Elini çekip kafasıyla A bloğu işaret etti, "Hadi gel."
Kaşlarımı çatıp bizimkilere baktım. Kadın yürümeye başlayınca da uzatmayıp korkuluklardan indim ve peşinden binaya doğru ilerlemeye başladım.

Odasının içine girdiğimizde duvarların renginin bile değişmiş olmasına şaşırarak çevreme bakmaya başladım. Ortam eskisinden daha farklıydı. Göğsüme doğru uzatılan kartı fark ettiğimde toparlanıp elimi uzattım. "Bu kartı sana vermemi istedi." Dedi. "Seni çok seviyormuş. Mutlaka görüşmeliymişsiniz."
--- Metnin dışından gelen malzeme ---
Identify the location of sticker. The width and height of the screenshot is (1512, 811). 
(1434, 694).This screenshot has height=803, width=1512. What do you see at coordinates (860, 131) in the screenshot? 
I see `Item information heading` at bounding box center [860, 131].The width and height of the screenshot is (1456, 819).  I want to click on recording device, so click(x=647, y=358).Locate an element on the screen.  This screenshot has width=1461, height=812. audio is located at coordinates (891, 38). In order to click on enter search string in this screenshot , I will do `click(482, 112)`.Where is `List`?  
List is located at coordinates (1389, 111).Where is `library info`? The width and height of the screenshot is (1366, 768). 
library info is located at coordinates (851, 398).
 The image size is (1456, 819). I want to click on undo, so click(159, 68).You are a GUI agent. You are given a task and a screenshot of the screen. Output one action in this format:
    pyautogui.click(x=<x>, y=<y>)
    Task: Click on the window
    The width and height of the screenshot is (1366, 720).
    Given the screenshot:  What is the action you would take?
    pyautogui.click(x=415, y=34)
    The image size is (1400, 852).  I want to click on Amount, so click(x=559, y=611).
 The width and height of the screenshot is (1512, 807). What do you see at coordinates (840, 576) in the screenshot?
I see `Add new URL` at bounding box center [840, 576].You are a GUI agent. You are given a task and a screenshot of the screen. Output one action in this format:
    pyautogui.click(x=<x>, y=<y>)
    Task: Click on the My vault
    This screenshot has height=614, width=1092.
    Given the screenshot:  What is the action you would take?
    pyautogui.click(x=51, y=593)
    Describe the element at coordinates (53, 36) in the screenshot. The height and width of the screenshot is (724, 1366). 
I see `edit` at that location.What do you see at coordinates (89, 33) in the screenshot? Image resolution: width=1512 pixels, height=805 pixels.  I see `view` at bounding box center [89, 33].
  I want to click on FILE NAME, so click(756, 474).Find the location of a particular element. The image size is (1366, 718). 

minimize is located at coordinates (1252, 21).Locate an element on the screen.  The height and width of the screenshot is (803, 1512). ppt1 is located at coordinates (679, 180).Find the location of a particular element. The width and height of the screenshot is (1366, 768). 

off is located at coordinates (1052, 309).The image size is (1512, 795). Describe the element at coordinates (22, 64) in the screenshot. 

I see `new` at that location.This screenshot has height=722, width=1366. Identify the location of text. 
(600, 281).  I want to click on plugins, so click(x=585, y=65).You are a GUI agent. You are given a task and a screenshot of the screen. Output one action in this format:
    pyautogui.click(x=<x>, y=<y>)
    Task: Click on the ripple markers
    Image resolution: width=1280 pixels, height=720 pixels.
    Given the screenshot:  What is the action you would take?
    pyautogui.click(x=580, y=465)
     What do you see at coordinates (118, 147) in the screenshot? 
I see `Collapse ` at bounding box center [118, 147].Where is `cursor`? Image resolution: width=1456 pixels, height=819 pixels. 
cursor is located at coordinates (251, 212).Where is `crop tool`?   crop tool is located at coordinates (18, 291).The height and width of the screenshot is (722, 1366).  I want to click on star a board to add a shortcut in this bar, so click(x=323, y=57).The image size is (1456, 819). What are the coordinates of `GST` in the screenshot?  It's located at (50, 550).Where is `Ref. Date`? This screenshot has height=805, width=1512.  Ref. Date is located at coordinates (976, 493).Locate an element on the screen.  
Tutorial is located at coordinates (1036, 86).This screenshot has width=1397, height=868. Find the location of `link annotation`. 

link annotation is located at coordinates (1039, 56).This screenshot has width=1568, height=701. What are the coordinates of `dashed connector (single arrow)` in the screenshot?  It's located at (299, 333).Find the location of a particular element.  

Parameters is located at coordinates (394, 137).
Rahatlayarak okulun ilk gününden sıkıntı yaşamadığım için kendimi tebrik ettim. Kafamı sallayarak, "Teşekkürler o zaman." Dediğimde elini omzuma yerleştirerek gülümsedi. "Derslerden kaçabilmek için beni de kullanabilirsin." dedi. Gülümsemeye çalıştığımda, "Yine bekleriz." Diyip tuttuğu yere hafifçe vurdu. Baş selamı verip odadan çıktığımda koridorun boş olduğunu fark ettim. Tören başlamış olmalıydı.

Dış kapılardan birinden çıktığımda telefonuma gelen bildirim sesiyle ekrana eğildim, Ceren'dendi. "Günaydın. Konuşmamız gerek. Müsait misin?" Yazıyordu.

Yine kaşlarımı çattım. Tek tek mi geliyorsunuz ağabey? Az durun da nefes alayım. "Okuldayım." Yazdım. "Konu ne?"

Anında mesajımı görüp, "Kaya hakkında." Yazdı ve çevrimdışı oldu. İyice meraklanmıştım. "Anlat." Yazıp telefonu cebime koydum. Bizimkilerin yanına doğru yürümeye başladım.

Mustafa onlara doğru ilerlediğimi fark edince yüzünde oluşan aydınlanmayla, "Hah geldi!" Diye seslendi. Diğerleri de çevremde toplanınca o büyük soru hemen ortaya atıldı, "Ne yaptınız lan?"

Omuz silkip çocuklara arkamı döndüm. Müdürün konuşmasını dinliyor gibi yaparken, "Ne yapalım?" Diye mırıldandım. "Şamil beyin kartını verdi."

Yan gözle Onur'a baktım. Yüzündeki o anlamsız üzgün ifadeyle, "O kadar mı?" Diye sordu. Kaşlarımı çatarak kafamı salladım. Ayak üstü kadınla sevişmemi falan mı beklemişlerdi? Ne salak cinssiniz oğlum siz?

Telefonuma arka arkaya gelen bildirimlerle cebimden çıkarıp yine ekrana doğru eğildim. "Kaya'yı döven çocuğu gördüm." Yazmıştı. "Doğukan."

"Ee?" Dedim. Konumunu atarsa gidip güzel bir kafa atmayı çok isterdim açıkçası. Yanlış anlamayın, Kaya'nın flörtü veya fuck buddysi olarak değil. Tamamen anonim olarak kafa atabilirdim. Nerden geldiğini bilmediği bir morlukla birkaç hafta takılabilirdi bence. Şerefsizliğine yakışırdı. Ama asıl sorun, neden bir erkekle yattı diye çocuğu hırpalamıştı? O kimdi de bunlara karışabileceğini sanıyordu?

"Yüzyüze konuşsak?" Yazdı bu kez. Dersler bitmeden buradan çıkamazdım. O kadar uzun süre de bekleyecek halim yoktu. "Hayır." Yazdım. "Anlat."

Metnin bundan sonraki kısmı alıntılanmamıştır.